- TASK STATEMENT -
Search the records for the word "computer" and report each line that has it.

[Entries taken from a collection]
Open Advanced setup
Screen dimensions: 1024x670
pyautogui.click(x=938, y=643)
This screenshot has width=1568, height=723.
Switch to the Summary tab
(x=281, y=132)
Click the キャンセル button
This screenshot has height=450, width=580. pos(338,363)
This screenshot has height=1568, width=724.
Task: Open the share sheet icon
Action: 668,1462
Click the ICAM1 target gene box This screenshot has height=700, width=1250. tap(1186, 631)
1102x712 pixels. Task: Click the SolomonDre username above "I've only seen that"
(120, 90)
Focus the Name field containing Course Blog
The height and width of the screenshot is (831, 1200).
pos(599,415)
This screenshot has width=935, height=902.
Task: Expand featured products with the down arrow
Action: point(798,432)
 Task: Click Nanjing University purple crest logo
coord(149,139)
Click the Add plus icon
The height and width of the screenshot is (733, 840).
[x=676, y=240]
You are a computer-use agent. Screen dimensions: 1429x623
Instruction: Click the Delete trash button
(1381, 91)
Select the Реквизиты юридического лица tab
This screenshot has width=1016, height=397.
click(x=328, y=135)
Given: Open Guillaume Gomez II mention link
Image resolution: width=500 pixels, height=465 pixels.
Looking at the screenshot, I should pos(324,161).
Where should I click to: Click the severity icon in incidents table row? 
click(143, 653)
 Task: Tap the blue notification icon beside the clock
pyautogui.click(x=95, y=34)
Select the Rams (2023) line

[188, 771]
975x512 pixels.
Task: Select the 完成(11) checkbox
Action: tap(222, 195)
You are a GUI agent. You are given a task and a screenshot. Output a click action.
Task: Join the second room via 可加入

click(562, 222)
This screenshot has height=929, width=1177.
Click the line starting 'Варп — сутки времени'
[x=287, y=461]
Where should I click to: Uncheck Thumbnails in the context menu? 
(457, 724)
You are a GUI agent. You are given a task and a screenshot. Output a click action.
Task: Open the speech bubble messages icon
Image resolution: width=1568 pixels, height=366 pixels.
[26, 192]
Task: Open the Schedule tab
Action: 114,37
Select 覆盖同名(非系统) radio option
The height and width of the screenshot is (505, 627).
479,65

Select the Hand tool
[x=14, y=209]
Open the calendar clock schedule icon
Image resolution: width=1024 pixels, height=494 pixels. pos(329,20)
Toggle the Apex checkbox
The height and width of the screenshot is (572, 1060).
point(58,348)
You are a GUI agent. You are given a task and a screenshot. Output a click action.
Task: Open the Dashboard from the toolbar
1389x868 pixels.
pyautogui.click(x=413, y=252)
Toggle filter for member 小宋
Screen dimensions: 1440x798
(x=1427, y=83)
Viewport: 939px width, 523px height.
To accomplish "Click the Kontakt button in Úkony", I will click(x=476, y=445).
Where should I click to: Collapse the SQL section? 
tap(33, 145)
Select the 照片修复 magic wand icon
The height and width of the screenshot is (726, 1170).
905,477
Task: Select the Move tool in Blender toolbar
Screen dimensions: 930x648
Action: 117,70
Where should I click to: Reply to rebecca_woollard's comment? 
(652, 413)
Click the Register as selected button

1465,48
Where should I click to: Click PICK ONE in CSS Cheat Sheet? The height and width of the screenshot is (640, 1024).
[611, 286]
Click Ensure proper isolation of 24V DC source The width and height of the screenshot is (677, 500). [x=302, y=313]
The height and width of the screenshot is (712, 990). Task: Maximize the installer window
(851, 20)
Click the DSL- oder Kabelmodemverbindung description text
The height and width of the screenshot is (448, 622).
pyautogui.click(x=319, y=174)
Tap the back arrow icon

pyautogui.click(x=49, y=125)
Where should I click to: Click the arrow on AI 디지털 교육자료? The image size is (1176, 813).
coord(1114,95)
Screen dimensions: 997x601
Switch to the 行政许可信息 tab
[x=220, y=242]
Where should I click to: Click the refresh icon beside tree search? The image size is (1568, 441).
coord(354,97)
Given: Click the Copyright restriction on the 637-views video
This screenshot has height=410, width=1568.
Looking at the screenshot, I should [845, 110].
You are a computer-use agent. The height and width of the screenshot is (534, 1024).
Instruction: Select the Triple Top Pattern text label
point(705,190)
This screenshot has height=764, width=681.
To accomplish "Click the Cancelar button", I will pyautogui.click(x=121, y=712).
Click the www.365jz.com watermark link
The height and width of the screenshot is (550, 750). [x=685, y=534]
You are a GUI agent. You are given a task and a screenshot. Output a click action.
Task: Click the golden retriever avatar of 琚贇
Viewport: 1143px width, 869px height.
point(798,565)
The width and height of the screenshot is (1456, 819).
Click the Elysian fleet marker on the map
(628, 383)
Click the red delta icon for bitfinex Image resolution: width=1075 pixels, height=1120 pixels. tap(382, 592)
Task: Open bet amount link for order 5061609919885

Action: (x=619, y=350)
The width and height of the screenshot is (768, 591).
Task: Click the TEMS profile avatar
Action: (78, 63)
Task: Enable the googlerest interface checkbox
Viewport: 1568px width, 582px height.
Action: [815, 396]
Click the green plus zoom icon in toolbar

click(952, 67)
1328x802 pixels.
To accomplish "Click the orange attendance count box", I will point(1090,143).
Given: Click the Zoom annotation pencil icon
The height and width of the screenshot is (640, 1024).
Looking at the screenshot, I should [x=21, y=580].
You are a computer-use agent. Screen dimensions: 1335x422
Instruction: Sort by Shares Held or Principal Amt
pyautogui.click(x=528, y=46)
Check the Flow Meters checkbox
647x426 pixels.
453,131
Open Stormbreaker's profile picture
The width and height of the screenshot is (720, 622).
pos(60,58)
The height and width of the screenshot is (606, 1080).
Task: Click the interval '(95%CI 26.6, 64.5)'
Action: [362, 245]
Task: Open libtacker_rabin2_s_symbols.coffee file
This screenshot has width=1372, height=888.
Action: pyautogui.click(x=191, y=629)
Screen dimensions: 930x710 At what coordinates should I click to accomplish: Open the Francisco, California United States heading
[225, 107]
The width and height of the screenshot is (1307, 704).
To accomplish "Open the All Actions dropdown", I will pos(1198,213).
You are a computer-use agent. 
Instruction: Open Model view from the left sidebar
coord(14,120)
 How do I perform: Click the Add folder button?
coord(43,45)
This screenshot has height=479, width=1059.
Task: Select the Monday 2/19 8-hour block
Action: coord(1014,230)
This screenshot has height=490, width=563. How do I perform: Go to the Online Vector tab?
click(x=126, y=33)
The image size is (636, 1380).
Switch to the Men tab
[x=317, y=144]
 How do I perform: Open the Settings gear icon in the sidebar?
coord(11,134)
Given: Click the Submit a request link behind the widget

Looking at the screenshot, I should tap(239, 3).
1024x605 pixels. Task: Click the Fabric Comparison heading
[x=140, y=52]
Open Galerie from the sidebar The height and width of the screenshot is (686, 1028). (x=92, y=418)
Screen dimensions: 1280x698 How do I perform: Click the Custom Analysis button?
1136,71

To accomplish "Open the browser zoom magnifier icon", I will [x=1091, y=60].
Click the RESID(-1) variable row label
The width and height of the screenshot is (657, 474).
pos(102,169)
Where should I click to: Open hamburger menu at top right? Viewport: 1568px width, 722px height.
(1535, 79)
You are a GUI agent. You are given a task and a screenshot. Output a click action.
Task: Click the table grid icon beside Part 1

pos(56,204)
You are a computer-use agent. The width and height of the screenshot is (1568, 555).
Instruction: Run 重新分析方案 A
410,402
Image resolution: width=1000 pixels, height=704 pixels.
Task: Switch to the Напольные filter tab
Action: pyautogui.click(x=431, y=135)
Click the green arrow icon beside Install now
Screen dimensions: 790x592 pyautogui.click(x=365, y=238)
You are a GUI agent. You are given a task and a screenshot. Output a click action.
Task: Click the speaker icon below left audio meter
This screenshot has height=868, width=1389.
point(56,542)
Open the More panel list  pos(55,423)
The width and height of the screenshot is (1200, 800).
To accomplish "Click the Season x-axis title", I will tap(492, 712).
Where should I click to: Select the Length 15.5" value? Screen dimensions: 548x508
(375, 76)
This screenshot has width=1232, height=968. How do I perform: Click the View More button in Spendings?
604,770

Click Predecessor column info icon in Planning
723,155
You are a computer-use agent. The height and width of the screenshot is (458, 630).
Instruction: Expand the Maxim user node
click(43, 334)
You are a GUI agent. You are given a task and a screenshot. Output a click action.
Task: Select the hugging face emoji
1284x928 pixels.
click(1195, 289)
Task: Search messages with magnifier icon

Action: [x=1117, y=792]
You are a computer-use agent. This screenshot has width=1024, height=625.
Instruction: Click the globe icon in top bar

- RESPONSE TO THE EXERCISE -
You are a computer-use agent. Screen dimensions: 1429x623
You are a computer-use agent. The height and width of the screenshot is (534, 1024).
You are a computer-use agent. Screen dimensions: 1335x422
You are a computer-use agent. 
You are a computer-use agent. The width and height of the screenshot is (1568, 555).
You are a computer-use agent. The height and width of the screenshot is (458, 630).
You are a computer-use agent. This screenshot has width=1024, height=625.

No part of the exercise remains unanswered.